### TASK GOAL:
Please output the text of each entry below word for word, leaving out the pictures.

:::::

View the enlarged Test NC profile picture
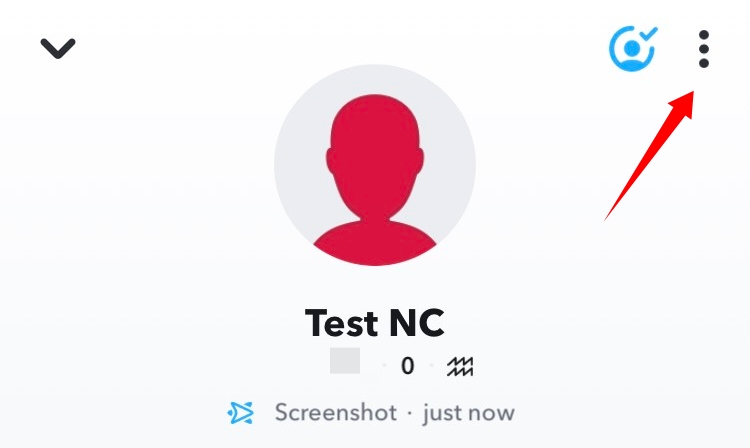Image resolution: width=750 pixels, height=448 pixels. click(x=375, y=165)
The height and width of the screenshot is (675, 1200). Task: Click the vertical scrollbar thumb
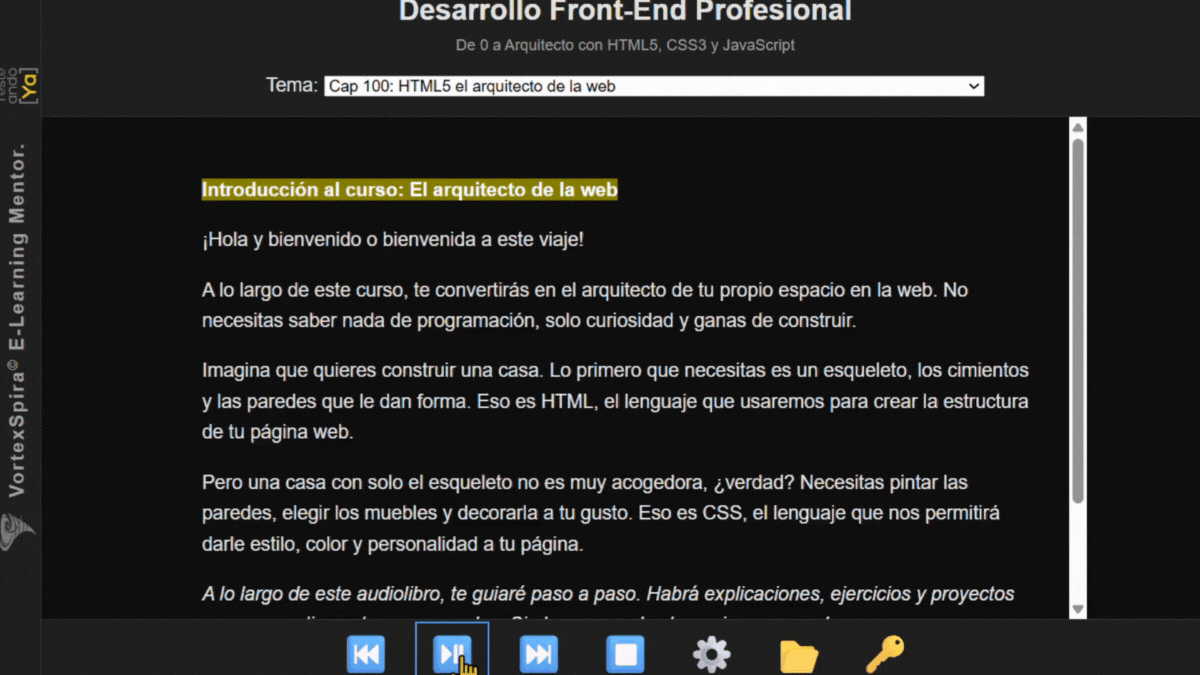click(1078, 320)
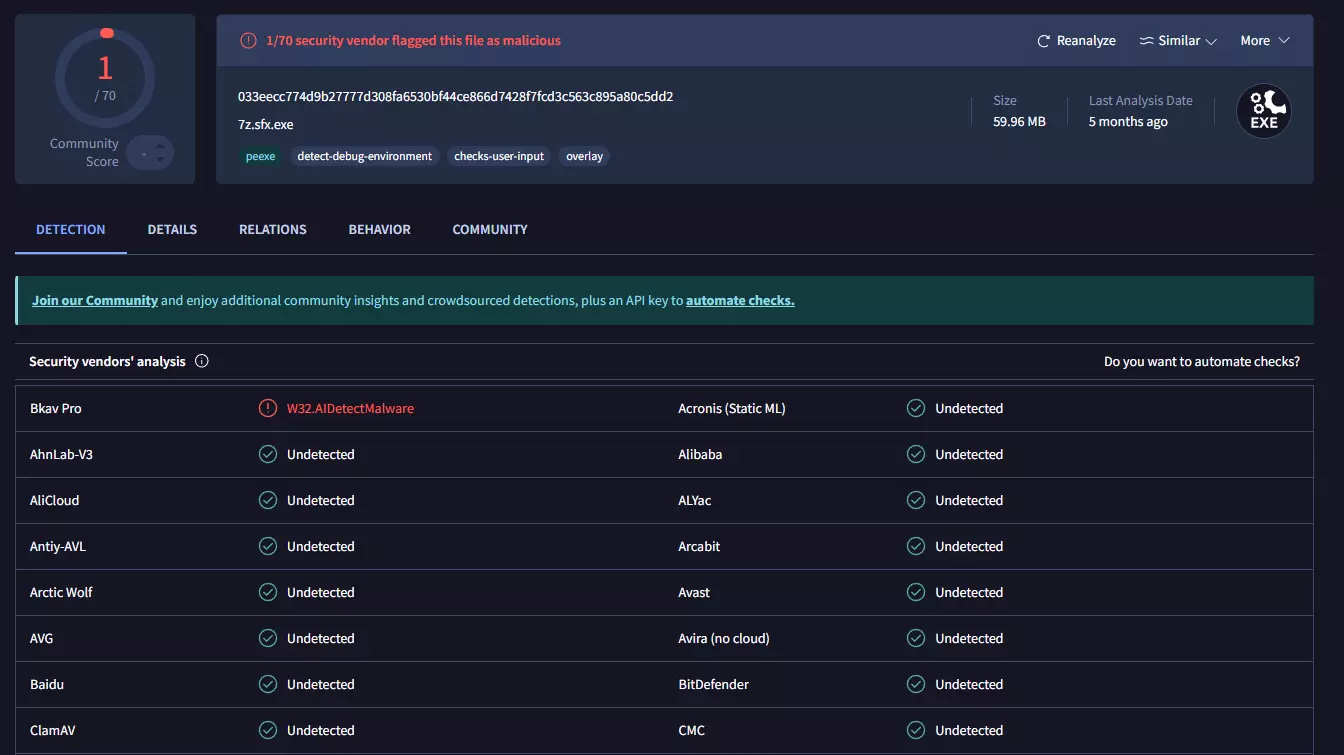This screenshot has width=1344, height=755.
Task: Click the green check icon for AhnLab-V3
Action: tap(267, 454)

:::::

### EXERCISE SOLUTION:
View the enlarged Test NC profile picture
Image resolution: width=750 pixels, height=448 pixels. click(x=375, y=165)
The height and width of the screenshot is (675, 1200). Task: Click the vertical scrollbar thumb
click(1078, 320)
This screenshot has width=1344, height=755.
Task: Click the green check icon for AhnLab-V3
Action: tap(267, 454)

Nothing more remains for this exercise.